Exercise description
Can you render the lines from the one containing "Task: Click the 重置 reset button" through the one containing "Action: click(199, 312)" as a JSON list of strings, one string per line, with blank lines dropped? Start at the first of those lines, stop after the second, and leave the pictures out.

===== Data section

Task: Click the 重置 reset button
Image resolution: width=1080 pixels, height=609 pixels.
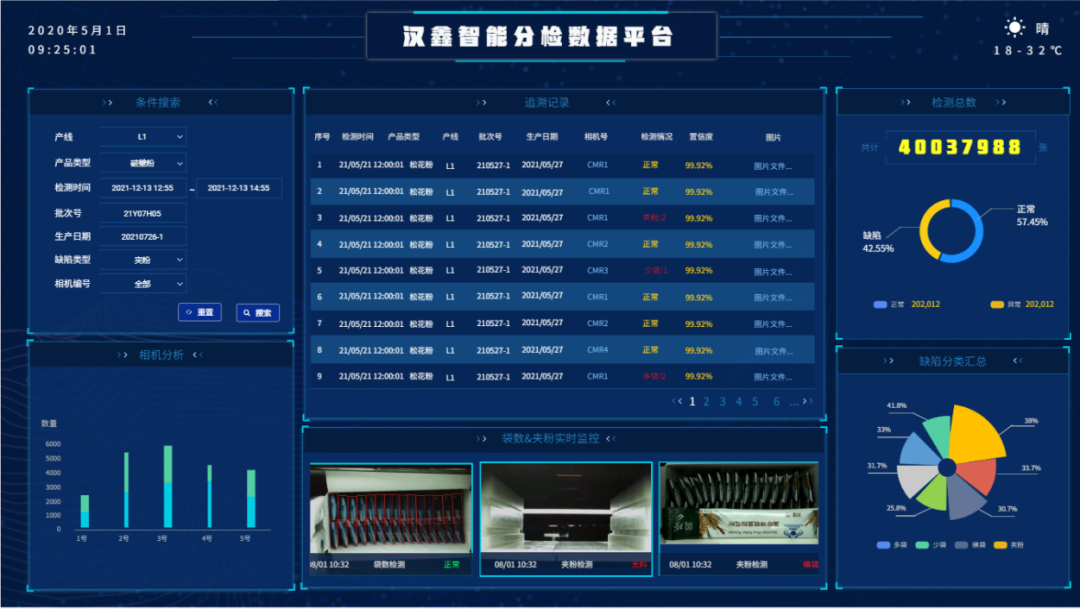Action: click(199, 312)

==========
===== Data section

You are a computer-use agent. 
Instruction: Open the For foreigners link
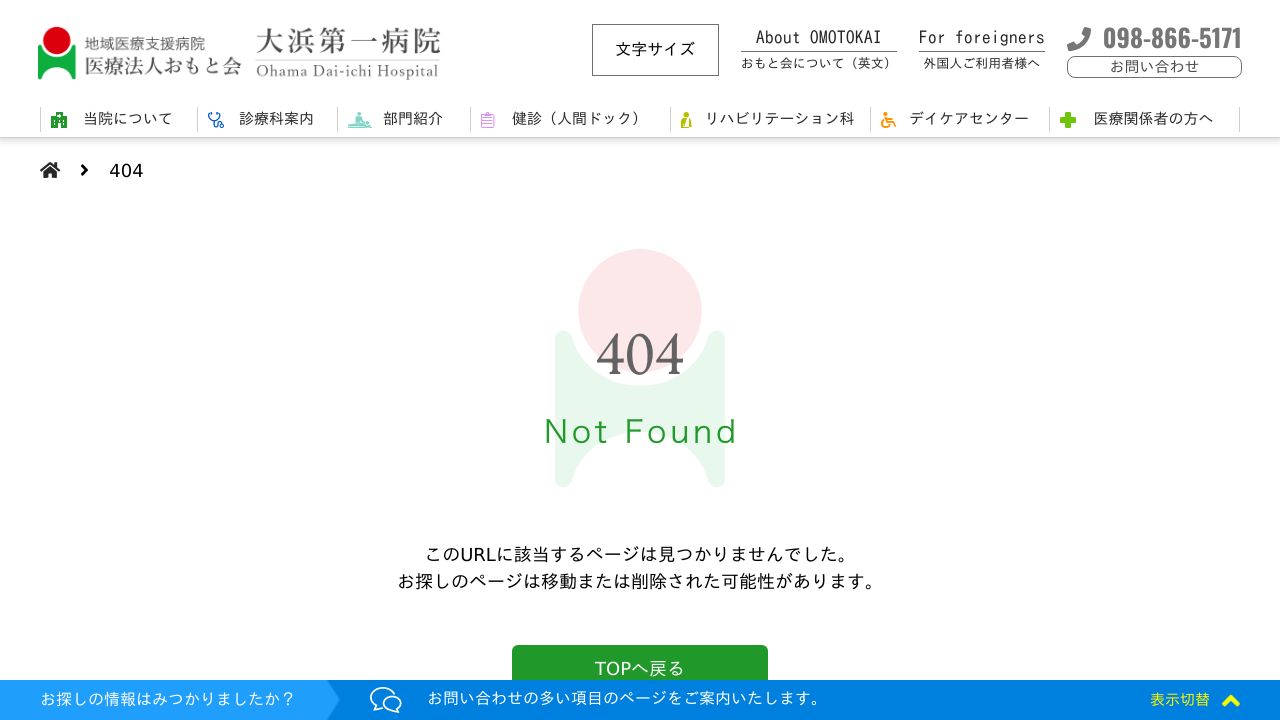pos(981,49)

==========
===== Data section

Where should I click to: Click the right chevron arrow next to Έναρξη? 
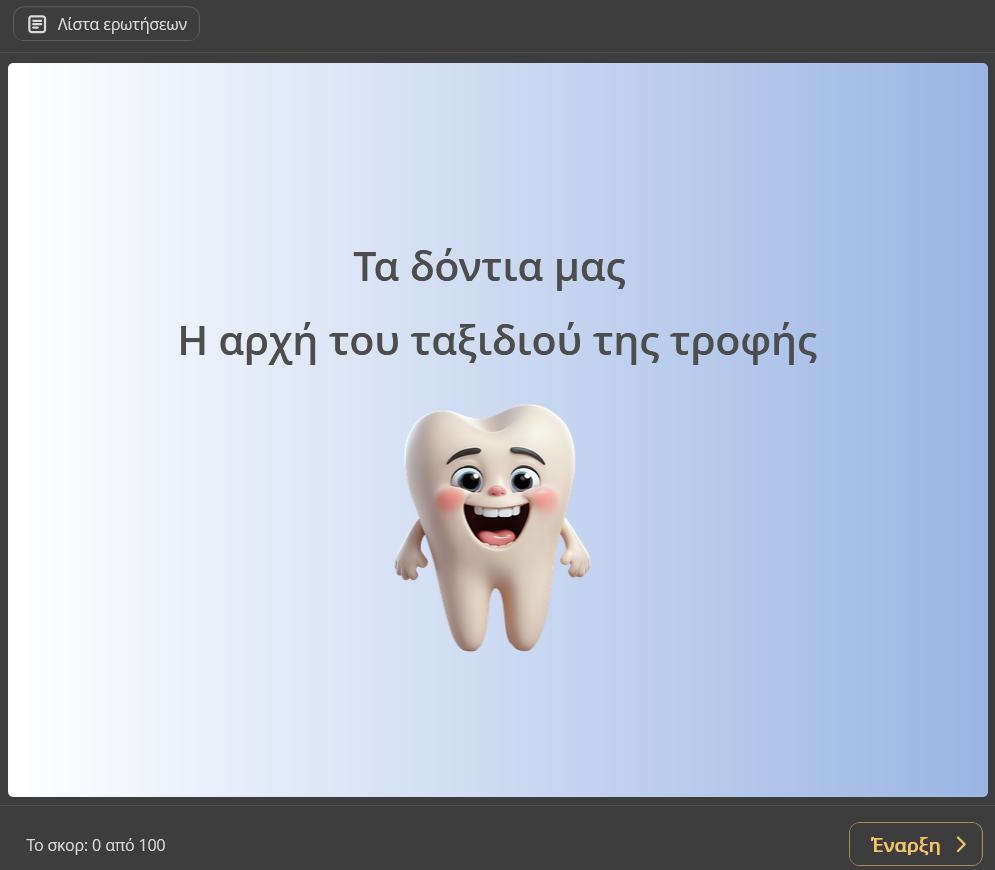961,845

==========

Expected answer
[
  "Task: Click the 重置 reset button",
  "Image resolution: width=1080 pixels, height=609 pixels.",
  "Action: click(199, 312)"
]